When are the next debates by the way?
Yeah, that would have spread like wild fire had it been Obama.

My thoughts on the question of Mormonism is that, perhaps, when we look at the Constitution and, more importantly, the patriarchs, they were either Christian or espoused some type of religious beliefs. You know, we have some precendent there, some history with "Christianity". As progressive and as forward thinking we have become over the centuries, Mormonism, while accepted, probably isn't perceived as the faith that invested in the forging and the forming of the Union. Besides Brigham Young, I can't think of any modern day Mormon that has made a significant impact on the country.

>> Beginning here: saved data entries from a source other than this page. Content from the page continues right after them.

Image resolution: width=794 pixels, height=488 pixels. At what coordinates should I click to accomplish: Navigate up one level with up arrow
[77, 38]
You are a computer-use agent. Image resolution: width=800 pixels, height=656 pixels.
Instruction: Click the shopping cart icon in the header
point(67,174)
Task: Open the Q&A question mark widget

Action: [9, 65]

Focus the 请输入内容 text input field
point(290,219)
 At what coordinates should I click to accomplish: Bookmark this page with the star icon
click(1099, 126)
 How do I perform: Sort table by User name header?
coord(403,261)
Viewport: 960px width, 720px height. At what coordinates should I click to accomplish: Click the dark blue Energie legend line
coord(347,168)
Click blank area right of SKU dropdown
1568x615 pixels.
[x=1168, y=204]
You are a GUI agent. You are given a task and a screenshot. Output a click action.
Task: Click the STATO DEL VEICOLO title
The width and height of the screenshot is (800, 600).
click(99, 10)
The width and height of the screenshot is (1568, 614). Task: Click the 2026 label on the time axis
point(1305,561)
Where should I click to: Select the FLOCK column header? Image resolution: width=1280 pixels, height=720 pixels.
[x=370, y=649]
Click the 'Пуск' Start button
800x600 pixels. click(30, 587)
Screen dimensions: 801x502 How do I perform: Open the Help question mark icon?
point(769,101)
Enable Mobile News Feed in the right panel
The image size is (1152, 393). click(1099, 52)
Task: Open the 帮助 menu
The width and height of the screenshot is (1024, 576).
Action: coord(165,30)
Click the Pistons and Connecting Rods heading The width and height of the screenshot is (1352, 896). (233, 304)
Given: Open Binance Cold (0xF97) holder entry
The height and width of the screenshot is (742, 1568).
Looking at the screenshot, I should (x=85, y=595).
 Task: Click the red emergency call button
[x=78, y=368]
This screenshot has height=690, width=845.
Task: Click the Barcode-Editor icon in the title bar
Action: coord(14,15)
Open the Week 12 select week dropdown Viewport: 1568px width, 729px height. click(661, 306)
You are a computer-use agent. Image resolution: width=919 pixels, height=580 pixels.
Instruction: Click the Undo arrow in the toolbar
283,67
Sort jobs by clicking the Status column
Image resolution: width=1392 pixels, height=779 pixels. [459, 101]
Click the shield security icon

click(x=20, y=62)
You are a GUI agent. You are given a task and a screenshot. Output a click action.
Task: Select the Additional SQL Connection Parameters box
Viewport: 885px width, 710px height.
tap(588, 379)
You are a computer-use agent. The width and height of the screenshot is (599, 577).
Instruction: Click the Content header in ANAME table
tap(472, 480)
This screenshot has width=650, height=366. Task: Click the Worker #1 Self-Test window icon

People say well, I'm not religious so I don't care one way or another. Again, I don't think it's entirely a matter of him being religious or holdng up God, though I think that's a big part of it, I think it's a matter of people not knowing much about this "faith of yours." Yes, they teach a lot of the same values and beliefs and even scriptures, but it's almost perceieved as it's own little sect or society of people and not a part of the mainstream.

I welcome anyone to help us us on this one. But I think in general people dont' separate individuals from their faith. And if people are a tad bit skeptical about Mormonism, which they are, then they're probably going to be hesitant on Romney too.

I think the next debate for the Repubs is June 30th in Iowa. I think the candidates are growing weary of dabating with such a wide field of candidates.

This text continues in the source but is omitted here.